The number of people in the United States living in poverty increased last year to 39.8 million — the highest percentage of the population in 11 years, the Census Bureau said Thursday.
The number equals 13.2 percent of the country’s population and is 2.5 million more than were living in poverty in 2007, which is defined by the agency as a person making less than $10,991 or a family of four making less than $22,025.
Nearly of quarter of the country’s Hispanic and black populations now are living in poverty — 23.2 percent for Hispanics and 24.7 percent for blacks.
The poverty rate increased for children younger than 18 — 19 percent in 2008 compared with 18 percent in 2007.
The rates are highest in the country’s South and West regions, with 14.3 percent in the South and 13.5 percent in the West.
The poverty levels increased as the country’s median household income decreased for the first time in four years, from $52,163 in 2007 to $50,303 in 2008.
Agency statistician Chuck Nelson said that the numbers reflect the recession that began in December 2007 and that increased poverty and lower incomes are “consistent with recent recessionary periods.”
Mr.
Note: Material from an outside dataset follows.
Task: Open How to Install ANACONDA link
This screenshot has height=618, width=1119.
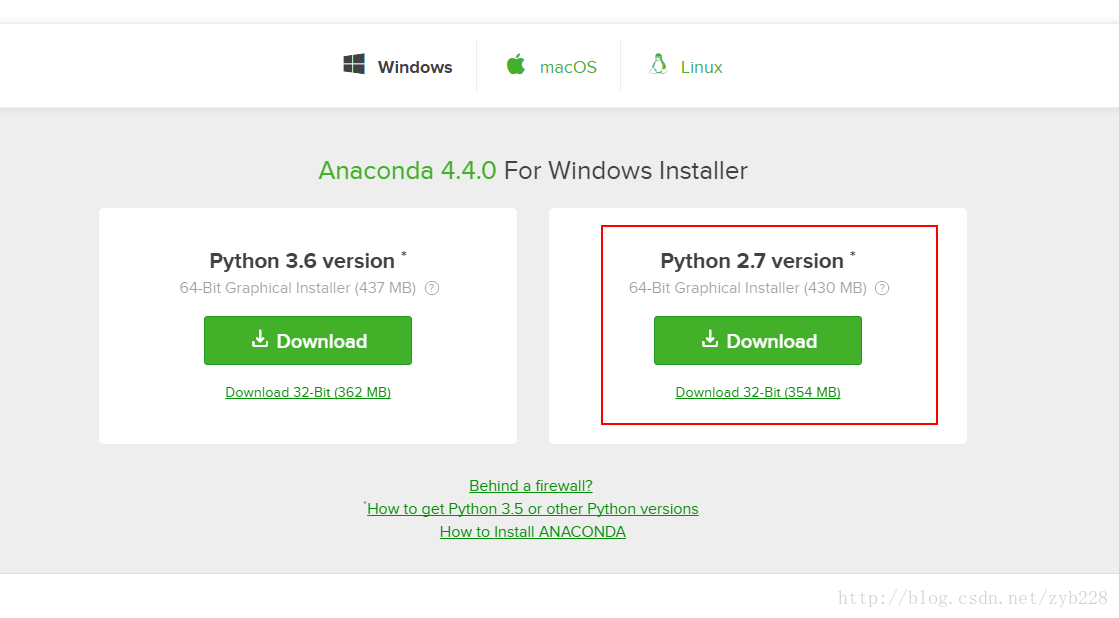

Nelson also said it’s too difficult to predict where those numbers will be at the end of the year, considering signs of recovery with continuing high unemployment.
The bureau’s report, “Income, Poverty, and Health Insurance Coverage in the United States: 2008,” also includes numbers on health-care coverage, which President Obama cited Thursday in his effort to reform health care.
The number of people without coverage increased from 45.7 million in 2007 to 46.3 million in 2008, according to the agency.
Over the same period, the number of people covered by private health insurance decreased from 202 million to 201 million, while the number covered by government health insurance increased from 83 million to 87.4 million. The number covered by employment-based health insurance declined from 177.4 million to 176.3 million.
Mr. Nelson said the agency felt no political pressure in putting out the numbers this year, as health care reform is the biggest issue in national politics.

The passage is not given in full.